::: Exercise data :::

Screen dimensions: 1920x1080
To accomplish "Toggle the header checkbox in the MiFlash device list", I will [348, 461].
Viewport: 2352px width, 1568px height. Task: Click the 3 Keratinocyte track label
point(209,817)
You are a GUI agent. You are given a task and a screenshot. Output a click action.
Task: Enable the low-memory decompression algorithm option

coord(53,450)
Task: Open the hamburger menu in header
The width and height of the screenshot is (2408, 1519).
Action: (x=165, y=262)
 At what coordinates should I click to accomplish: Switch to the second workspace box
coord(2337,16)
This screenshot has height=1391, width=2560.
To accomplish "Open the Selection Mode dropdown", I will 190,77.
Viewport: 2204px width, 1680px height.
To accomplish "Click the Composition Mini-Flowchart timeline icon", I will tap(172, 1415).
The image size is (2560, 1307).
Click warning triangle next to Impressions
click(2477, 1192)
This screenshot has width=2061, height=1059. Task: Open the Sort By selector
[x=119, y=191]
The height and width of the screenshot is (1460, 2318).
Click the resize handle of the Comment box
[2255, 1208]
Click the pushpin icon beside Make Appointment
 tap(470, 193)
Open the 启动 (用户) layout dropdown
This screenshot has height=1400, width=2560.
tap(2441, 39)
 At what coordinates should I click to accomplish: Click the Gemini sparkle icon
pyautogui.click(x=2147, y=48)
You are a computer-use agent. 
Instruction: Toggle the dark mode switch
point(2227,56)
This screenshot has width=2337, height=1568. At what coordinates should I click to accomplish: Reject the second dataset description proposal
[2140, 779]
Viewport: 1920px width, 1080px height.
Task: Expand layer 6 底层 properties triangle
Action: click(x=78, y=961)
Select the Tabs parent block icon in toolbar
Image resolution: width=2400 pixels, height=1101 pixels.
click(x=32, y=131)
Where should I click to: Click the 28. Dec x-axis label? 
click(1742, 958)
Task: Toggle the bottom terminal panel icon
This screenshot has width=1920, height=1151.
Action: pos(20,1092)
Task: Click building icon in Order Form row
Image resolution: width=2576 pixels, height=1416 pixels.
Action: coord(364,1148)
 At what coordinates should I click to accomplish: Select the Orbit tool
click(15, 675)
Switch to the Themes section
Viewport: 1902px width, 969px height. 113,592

:::

**What you need to do:**
Repeat every line of the records above exactly.

**Answer below:**
Screen dimensions: 1920x1080
To accomplish "Toggle the header checkbox in the MiFlash device list", I will [348, 461].
Viewport: 2352px width, 1568px height. Task: Click the 3 Keratinocyte track label
point(209,817)
You are a GUI agent. You are given a task and a screenshot. Output a click action.
Task: Enable the low-memory decompression algorithm option

coord(53,450)
Task: Open the hamburger menu in header
The width and height of the screenshot is (2408, 1519).
Action: (x=165, y=262)
 At what coordinates should I click to accomplish: Switch to the second workspace box
coord(2337,16)
This screenshot has height=1391, width=2560.
To accomplish "Open the Selection Mode dropdown", I will 190,77.
Viewport: 2204px width, 1680px height.
To accomplish "Click the Composition Mini-Flowchart timeline icon", I will tap(172, 1415).
The image size is (2560, 1307).
Click warning triangle next to Impressions
click(2477, 1192)
This screenshot has width=2061, height=1059. Task: Open the Sort By selector
[x=119, y=191]
The height and width of the screenshot is (1460, 2318).
Click the resize handle of the Comment box
[2255, 1208]
Click the pushpin icon beside Make Appointment
 tap(470, 193)
Open the 启动 (用户) layout dropdown
This screenshot has height=1400, width=2560.
tap(2441, 39)
 At what coordinates should I click to accomplish: Click the Gemini sparkle icon
pyautogui.click(x=2147, y=48)
You are a computer-use agent. 
Instruction: Toggle the dark mode switch
point(2227,56)
This screenshot has width=2337, height=1568. At what coordinates should I click to accomplish: Reject the second dataset description proposal
[2140, 779]
Viewport: 1920px width, 1080px height.
Task: Expand layer 6 底层 properties triangle
Action: click(x=78, y=961)
Select the Tabs parent block icon in toolbar
Image resolution: width=2400 pixels, height=1101 pixels.
click(x=32, y=131)
Where should I click to: Click the 28. Dec x-axis label? 
click(1742, 958)
Task: Toggle the bottom terminal panel icon
This screenshot has width=1920, height=1151.
Action: pos(20,1092)
Task: Click building icon in Order Form row
Image resolution: width=2576 pixels, height=1416 pixels.
Action: coord(364,1148)
 At what coordinates should I click to accomplish: Select the Orbit tool
click(15, 675)
Switch to the Themes section
Viewport: 1902px width, 969px height. 113,592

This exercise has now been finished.